I looked for the sun, but the sun had wrapped itself in a warm envelopment of clouds. My face felt like the surface of a refrigerated ham. I came to understand how rabbits might worship it.

I could always start a fire, which the video had explained was a way to save my life and also burn down the forest. Since then, I'd taken to carrying matches, which I transported in a small black watertight film canister.

I found a small clearing by the trail and gathered twigs and leaves. I crouched, lit the pile. The fire caught and spread, a very successful fire, and I wondered: When does a fire in the forest become a forest fire? It was an interesting question. And if forest fires are wrong, why does this one feel so right? Is this what they meant by feelings of unreality?

He did what, they would say.

Started a fire, they would say. Because he thought he was going to die.

And they would laugh and laugh.

I put the fire out and kept moving.

I knew what I had to do.

I had to find my father.

I came to a fork, and went toward where I thought he might be.
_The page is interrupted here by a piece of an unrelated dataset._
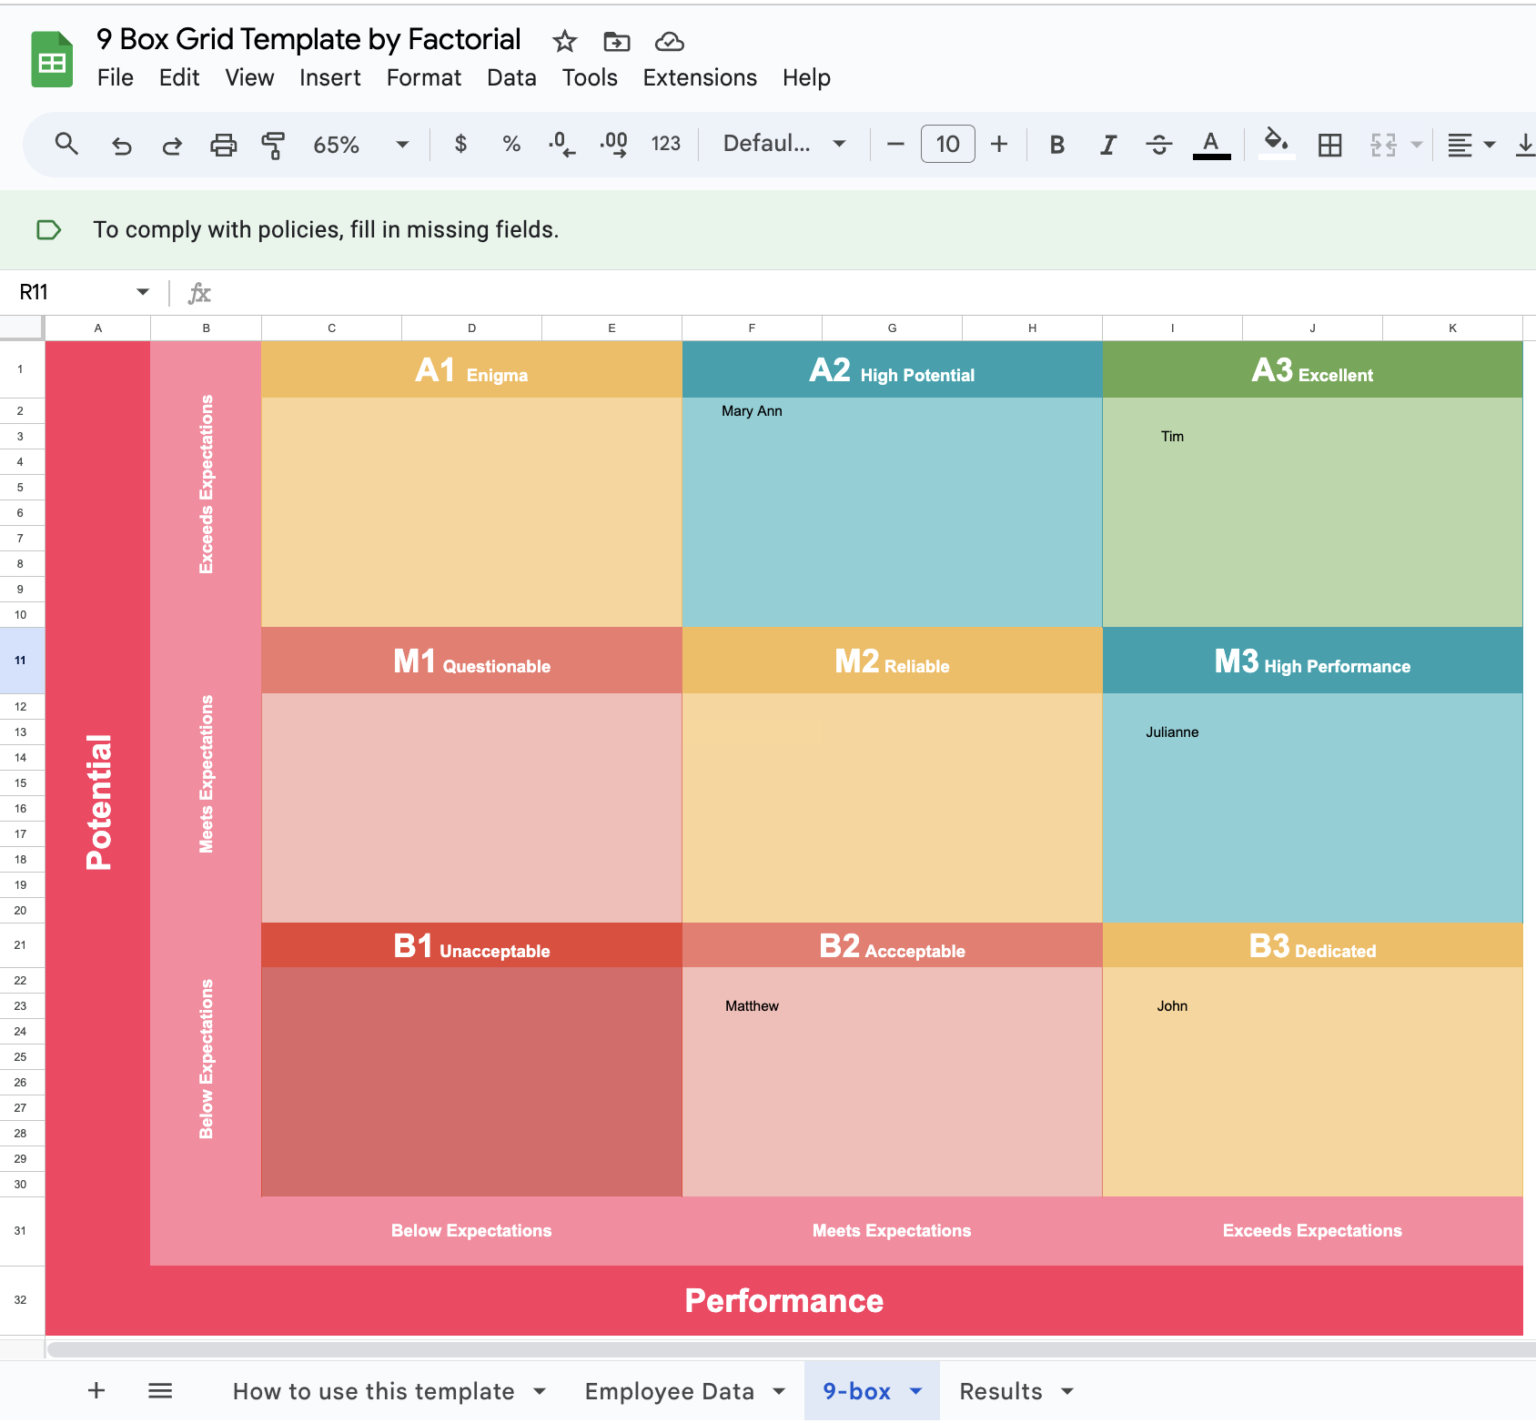Open the zoom level dropdown
Screen dimensions: 1536x1423
[x=402, y=144]

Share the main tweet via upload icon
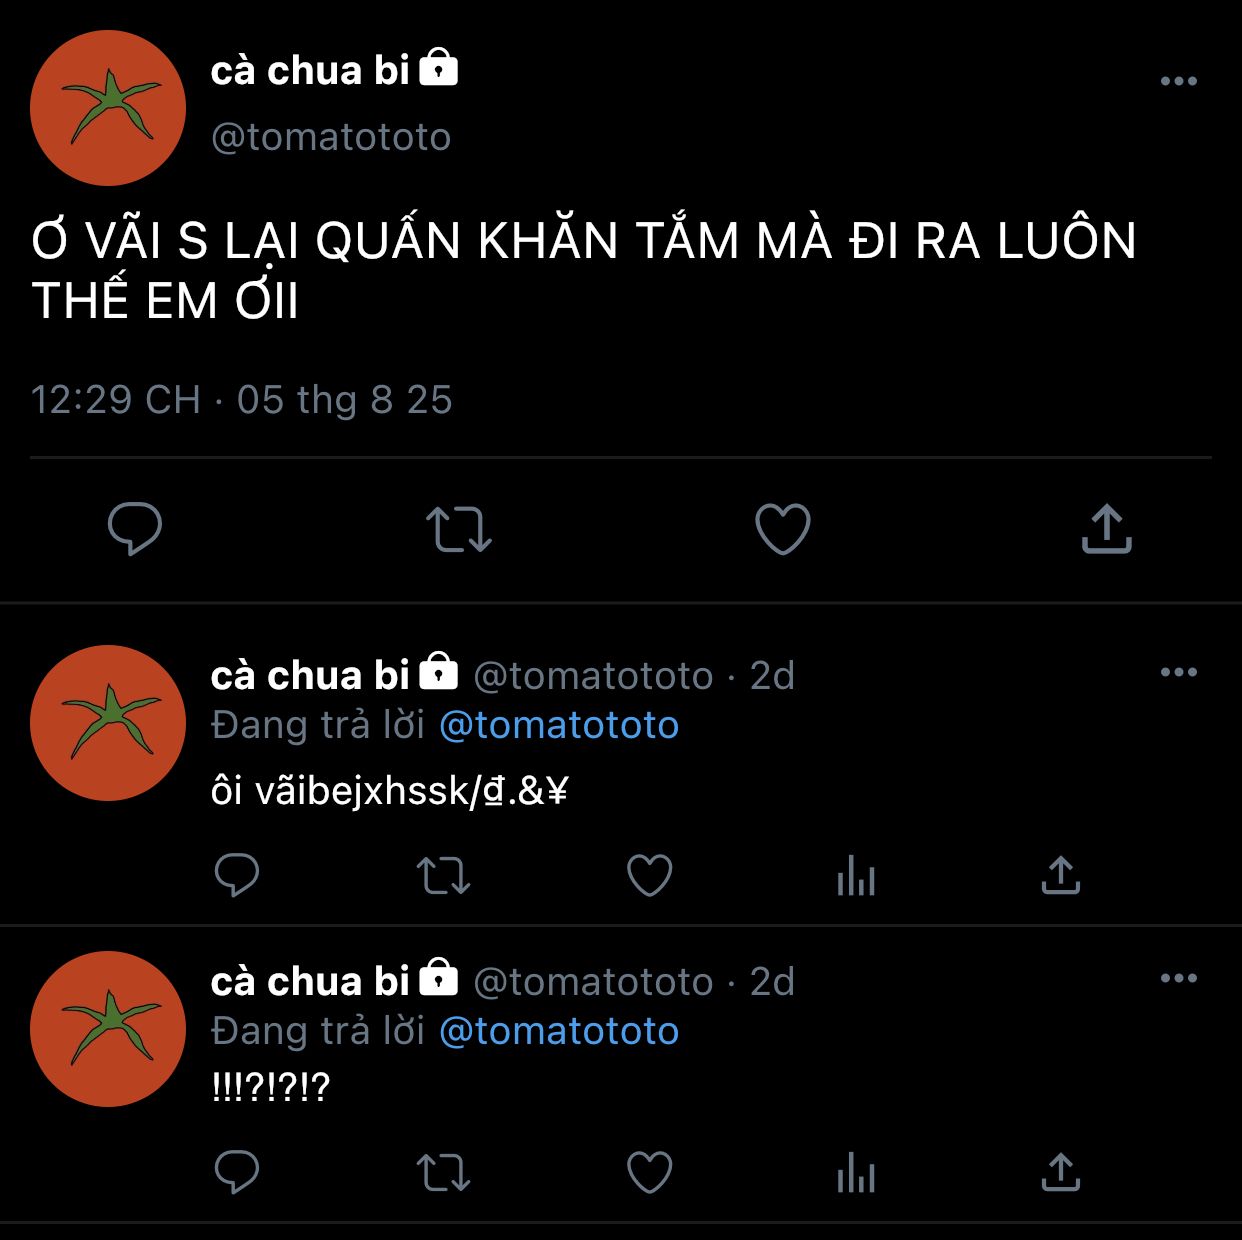[1106, 529]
I put a round in the chamber. Yes. I was hunting now.

P
op had said he was going to the Cutover, a desolation in the very center of these woods, a clearing approximately the size of Central Park and created, not by thoughtful urban designers, but by paper companies who took all the trees and left a bare gray landscape that looked like somewhere you'd find a mass grave or an art project about mass graves.

I walked along the edge of it for a hundred yards or so, and I saw him in a tree. And despite that I had lost my hunter's orange vest somewhere up the trail, he saw me. He waved. I waved back. But no, he wasn't waving. He was gesturing. Pointing at something out in the Cutover, something he wanted me to see.

I saw it. A deer. No. Two.

About two hundred yards away, grazing, heads down. Big one, small one. No antlers.

Seeing
anything
in the wild got the heart pounding. Spit fills the mouth. Blood heats. Intestines tumble. There was no question of my not shooting.